Por entre a vida selvagem: professor da UNIFAL-MG compartilha histórias de sua trajetória como fotógrafo de Natureza

Fotografias de cenários naturais, com destaque para a fauna e flora brasileira, e da vida selvagem marcam a trajetória do professor Celso Ferrarezi, do Instituto de Ciências Humanas e Letras da UNIFAL-MG. Para compartilhar um pouco de sua carreira permeada de ricas vivências, o docente e pesquisador na área da Semântica conversou com a equipe da Diretoria de Comunicação Social sobre histórias na atuação como fotógrafo de Natureza, bem como compartilhou experiências e dicas com os amantes de fotografia. A entrevista apresenta alguns dos registros fotográficos do professor. Confira: 
 
– Professor Ferrarezi, quando se iniciou o seu interesse pela fotografia de natureza? 
A fotografia entrou em minha vida como parte da terapia para controlar a depressão. Naquela fase inicial, quando comecei a estudar o tema, me deparei com a obra e a vida de Luiz Cláudio Marigo, um dos maiores fotógrafos de Natureza brasileiros, e me encantei pelo trabalho dele. Como sempre fui apaixonado pela Natureza, desde a infância, e isso foi muito fortalecido nos 25 anos em que morei na Amazônia e em que trabalhei com indígenas, tudo se juntou e acabei decidindo que seria um fotógrafo especializado em cenas naturais e vida selvagem. O que antes era apenas parte do tratamento emocional acabou ganhando proporções que eu não esperava: virou exposições, livro, sites, artigos para revistas especializadas e cooperação com agências e empresas de equipamentos fotográficos. 

– Quais são suas motivações/inspirações para registrar cenas e cenários da natureza brasileira? 
São muitas, na verdade. Além de minha afeição natural pela vida selvagem e pelos cenários naturais, como disse, ainda nutro uma relação religiosa para com a criação divina e, de uns anos para cá, compreendo que a fotografia é uma forma poderosa de mobilização contra a destruição ambiental. Mais recentemente, lendo artigos sobre a influência positiva que a contemplação de fotografias de Natureza pode exercer no tratamento de pessoas com problemas de saúde, fiquei ainda mais apaixonado pelo trabalho. Nessa época, comecei a doar imagens para uma rede de hospitais norte-americana que produzia cartões em que apareciam minhas fotos e mensagens positivas de esperança, isso para distribuir gratuitamente aos doentes. O relato que meu contato lá me fez foi de que as pessoas colecionavam esses cartões e os usavam, nos momentos de dor e tristeza, como um lenitivo para sua condição e que, depois de receber alta, pediam para levar para casa os cartões que tinham ajudado em sua cura. Isso me deixou tremendamente feliz e realizado com o trabalho fotográfico.

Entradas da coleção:
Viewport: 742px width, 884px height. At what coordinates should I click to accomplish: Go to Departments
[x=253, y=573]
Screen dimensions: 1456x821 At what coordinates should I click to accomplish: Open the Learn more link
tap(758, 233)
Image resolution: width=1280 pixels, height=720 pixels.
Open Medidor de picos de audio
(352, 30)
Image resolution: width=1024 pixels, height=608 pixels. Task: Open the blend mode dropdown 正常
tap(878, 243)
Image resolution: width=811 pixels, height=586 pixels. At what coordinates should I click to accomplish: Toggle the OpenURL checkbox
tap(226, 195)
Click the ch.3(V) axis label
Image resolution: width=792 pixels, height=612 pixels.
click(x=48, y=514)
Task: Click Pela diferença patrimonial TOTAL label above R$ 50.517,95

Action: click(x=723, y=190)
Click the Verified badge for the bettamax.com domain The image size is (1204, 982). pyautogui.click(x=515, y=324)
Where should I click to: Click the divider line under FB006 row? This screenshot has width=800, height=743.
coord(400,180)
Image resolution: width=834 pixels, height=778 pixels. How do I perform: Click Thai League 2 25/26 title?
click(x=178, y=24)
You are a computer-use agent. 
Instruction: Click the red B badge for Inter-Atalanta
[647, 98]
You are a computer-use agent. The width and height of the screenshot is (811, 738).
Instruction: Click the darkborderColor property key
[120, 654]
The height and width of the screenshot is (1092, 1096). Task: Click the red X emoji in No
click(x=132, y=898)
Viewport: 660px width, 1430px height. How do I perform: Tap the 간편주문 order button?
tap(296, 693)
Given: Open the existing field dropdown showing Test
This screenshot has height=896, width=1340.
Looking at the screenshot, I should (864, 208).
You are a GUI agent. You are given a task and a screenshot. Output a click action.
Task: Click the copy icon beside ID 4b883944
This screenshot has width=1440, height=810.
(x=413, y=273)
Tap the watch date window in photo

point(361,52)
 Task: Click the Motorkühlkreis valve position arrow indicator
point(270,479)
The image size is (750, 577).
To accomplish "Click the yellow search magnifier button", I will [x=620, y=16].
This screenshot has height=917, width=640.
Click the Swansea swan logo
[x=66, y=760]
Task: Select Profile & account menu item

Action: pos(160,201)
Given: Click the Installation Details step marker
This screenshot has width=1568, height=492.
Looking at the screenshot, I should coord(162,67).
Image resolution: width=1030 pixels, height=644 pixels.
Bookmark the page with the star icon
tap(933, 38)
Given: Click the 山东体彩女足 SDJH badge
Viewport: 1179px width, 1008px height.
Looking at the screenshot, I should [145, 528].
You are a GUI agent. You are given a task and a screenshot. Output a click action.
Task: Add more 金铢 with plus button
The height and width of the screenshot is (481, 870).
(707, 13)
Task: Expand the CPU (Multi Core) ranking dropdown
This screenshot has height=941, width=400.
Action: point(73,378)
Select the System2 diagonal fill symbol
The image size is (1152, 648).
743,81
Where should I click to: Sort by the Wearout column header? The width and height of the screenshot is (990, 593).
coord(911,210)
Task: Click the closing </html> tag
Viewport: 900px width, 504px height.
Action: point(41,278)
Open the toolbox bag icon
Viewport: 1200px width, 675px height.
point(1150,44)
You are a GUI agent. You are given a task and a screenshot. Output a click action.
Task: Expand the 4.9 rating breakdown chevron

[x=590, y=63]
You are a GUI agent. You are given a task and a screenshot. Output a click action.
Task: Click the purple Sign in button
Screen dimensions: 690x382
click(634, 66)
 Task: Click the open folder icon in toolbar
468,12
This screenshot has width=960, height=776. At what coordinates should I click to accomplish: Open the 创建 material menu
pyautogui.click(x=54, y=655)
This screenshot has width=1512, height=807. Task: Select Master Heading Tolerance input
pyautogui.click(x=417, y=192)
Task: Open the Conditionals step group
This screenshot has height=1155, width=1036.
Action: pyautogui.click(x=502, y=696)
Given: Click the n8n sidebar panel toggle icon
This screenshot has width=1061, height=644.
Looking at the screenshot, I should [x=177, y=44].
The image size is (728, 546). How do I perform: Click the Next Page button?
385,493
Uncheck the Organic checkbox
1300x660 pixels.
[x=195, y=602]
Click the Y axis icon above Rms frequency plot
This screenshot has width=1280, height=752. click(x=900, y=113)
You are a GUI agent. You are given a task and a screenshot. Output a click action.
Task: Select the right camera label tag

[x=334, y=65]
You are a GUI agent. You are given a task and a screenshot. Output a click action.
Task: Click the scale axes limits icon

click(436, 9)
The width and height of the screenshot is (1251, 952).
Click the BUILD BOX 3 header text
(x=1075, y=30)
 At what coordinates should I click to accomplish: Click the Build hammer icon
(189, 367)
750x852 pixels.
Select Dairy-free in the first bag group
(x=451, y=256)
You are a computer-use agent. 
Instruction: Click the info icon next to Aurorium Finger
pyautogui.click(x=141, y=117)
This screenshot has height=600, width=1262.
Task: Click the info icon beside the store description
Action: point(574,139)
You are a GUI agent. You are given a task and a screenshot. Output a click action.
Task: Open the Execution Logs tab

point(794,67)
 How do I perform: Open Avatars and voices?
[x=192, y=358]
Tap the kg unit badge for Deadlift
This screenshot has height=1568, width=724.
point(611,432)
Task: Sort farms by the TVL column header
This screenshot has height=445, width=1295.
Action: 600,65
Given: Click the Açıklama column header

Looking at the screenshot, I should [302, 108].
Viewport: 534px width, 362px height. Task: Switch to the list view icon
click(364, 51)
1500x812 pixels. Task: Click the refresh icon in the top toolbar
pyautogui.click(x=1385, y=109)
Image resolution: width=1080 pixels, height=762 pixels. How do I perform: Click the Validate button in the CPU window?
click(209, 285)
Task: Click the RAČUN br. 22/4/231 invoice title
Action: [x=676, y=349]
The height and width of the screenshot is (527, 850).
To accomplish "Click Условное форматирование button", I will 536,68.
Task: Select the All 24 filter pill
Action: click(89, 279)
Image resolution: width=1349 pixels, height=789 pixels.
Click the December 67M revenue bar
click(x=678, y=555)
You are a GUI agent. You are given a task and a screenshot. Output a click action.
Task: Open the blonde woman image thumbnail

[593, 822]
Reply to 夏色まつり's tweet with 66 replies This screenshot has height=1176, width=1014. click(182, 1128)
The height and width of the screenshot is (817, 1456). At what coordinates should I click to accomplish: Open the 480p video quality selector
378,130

CONJUNTO DE TAREFAS:
1 - Por favor, liste os desdobramentos que, segundo a entrevista, o trabalho fotográfico do professor acabou ganhando.
2 - Dê a continuação da entrevista sobre a trajetória do professor Ferrarezi como fotógrafo de Natureza, a partir do ponto em que ela termina.
Os itens não têm relação com a entrevista.

RESPOSTAS POR TAREFA:
1 - Exposições; livro; sites; artigos para revistas especializadas; cooperação com agências e empresas de equipamentos fotográficos.

2 -
– Considerando a influência positiva da contemplação de fotografias de Natureza, podemos dizer que a fotografia transcende o caráter informativo e de beleza e ganha uma característica também reflexiva e de motivação? 
Hoje, não há mais dúvida disso. Há pesquisas que tratam dessa dimensão da fotografia e mostram que essa arte desperta inúmeras sensações estéticas que nos levam a mudanças de comportamento, de ânimo e até de visão de mundo. Não é raro que pessoas me digam que viram uma fotografia minha e que isso as ajudou em alguma coisa em suas vidas. Há alguns meses, uma professora universitária de São Paulo me disse que tinha colocado uma fotografia minha como papel de parede de seu computador, porque a imagem evocava nela um enorme desejo de viver e de reconstruir sua vida familiar. Para mim, isso foi surpreendente e, ao mesmo tempo, muito gratificante. É essa imagem do nascer do sol com uma árvore em contraluz no primeiro plano.

“Há pesquisas que tratam dessa dimensão da fotografia e mostram que essa arte desperta inúmeras sensações estéticas que nos levam a mudanças de comportamento, de ânimo e até de visão de mundo”, destaca o Prof. Celso Ferrarezi


– As fotografias seriam uma forma de falar, ainda que não em palavras, sobre o mundo e a vida? 
Etimologicamente, “fotografar” é escrever com a luz. Um fotógrafo de Natureza procura histórias no mundo natural e as conta por meio de imagens estáticas. Uma boa fotografia contempla uma história, além de produzir um impacto estético construído semioticamente com luz, sombra, geometria e, eventualmente, cores. No contato com a obra fotográfica, dificilmente as pessoas deixam de traduzir essa história e esse impacto em palavras ou pensamentos. E essa é, também, uma forma de leitura.
 
– Na sua opinião, professor, há similaridades entre o fazer acadêmico e o fazer artístico? 
Creio que sim. Nos dois casos, para se fazer algo bom, é necessária grande dose de estudo, muita paciência, enorme determinação e uma certa dose de obstinação. No Brasil, ainda mais, sem obstinação e uma tremenda carga de ideal, nem se faz ciência nem arte.

– Como professor e pesquisador na área de Semântica, professor, você identifica semelhanças entre os fenômenos expressivos estudados na língua, em sua heterogeneidade, e os observados nos mais diversos ambientes? 
Línguas naturais são sistemas de representação simbólica. As diversas formas de arte não linguísticas também o são. Qualquer arte, linguística ou não, normalmente, traduz a visão de mundo do artista, sua ideologia, seu tratamento dos fatos, seu recorte de mundo, sua imaginação, os temas que o atraem. Enfim, a arte é, também, uma forma de representação simbólica de um pensamento sobre algo. Assim, se pensarmos que, quando estudamos essas representação nas línguas humanas, o fazemos pela Semântica e que, quando estudamos as demais formas simbólicas de representação, o fazemos pela Semiótica, vemos que Semântica e Semiótica são disciplinas “irmãs” porque os sistemas de representação simbólica que os humanos possuem são, também, “irmãos”.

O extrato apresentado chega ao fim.